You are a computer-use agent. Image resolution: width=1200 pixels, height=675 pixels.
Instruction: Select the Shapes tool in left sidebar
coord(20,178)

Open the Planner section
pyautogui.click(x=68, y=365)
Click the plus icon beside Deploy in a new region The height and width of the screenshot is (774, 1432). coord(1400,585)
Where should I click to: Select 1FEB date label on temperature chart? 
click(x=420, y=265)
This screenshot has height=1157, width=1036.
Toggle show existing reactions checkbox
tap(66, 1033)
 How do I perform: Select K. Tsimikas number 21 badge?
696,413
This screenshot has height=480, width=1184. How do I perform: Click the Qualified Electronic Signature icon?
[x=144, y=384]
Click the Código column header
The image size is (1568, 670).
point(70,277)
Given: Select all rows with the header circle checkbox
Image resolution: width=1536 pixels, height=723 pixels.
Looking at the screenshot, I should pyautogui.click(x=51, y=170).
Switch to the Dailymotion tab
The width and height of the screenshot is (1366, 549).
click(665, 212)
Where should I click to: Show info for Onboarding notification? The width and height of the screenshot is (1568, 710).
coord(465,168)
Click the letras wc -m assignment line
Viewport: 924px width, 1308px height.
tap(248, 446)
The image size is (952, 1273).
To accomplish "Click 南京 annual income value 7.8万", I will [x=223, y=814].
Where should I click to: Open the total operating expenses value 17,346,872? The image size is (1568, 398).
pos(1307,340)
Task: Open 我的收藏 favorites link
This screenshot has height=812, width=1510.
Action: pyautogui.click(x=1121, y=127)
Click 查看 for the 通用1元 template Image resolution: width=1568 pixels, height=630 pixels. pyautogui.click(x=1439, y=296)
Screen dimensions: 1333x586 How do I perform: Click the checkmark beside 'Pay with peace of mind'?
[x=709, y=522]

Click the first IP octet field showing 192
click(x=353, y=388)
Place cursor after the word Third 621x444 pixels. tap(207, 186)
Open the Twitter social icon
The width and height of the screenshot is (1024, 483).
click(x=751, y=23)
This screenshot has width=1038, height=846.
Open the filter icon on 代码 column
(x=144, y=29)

▶ _TASK OBJECTIVE_:
Only the lines from the one containing "The image size is (952, 1273)." through the end of the listing belong in the response, each reproduced exactly.

▶ _SOLUTION_:
The image size is (952, 1273).
To accomplish "Click 南京 annual income value 7.8万", I will [x=223, y=814].
Where should I click to: Open the total operating expenses value 17,346,872? The image size is (1568, 398).
pos(1307,340)
Task: Open 我的收藏 favorites link
This screenshot has height=812, width=1510.
Action: pyautogui.click(x=1121, y=127)
Click 查看 for the 通用1元 template Image resolution: width=1568 pixels, height=630 pixels. pyautogui.click(x=1439, y=296)
Screen dimensions: 1333x586 How do I perform: Click the checkmark beside 'Pay with peace of mind'?
[x=709, y=522]

Click the first IP octet field showing 192
click(x=353, y=388)
Place cursor after the word Third 621x444 pixels. tap(207, 186)
Open the Twitter social icon
The width and height of the screenshot is (1024, 483).
click(x=751, y=23)
This screenshot has width=1038, height=846.
Open the filter icon on 代码 column
(x=144, y=29)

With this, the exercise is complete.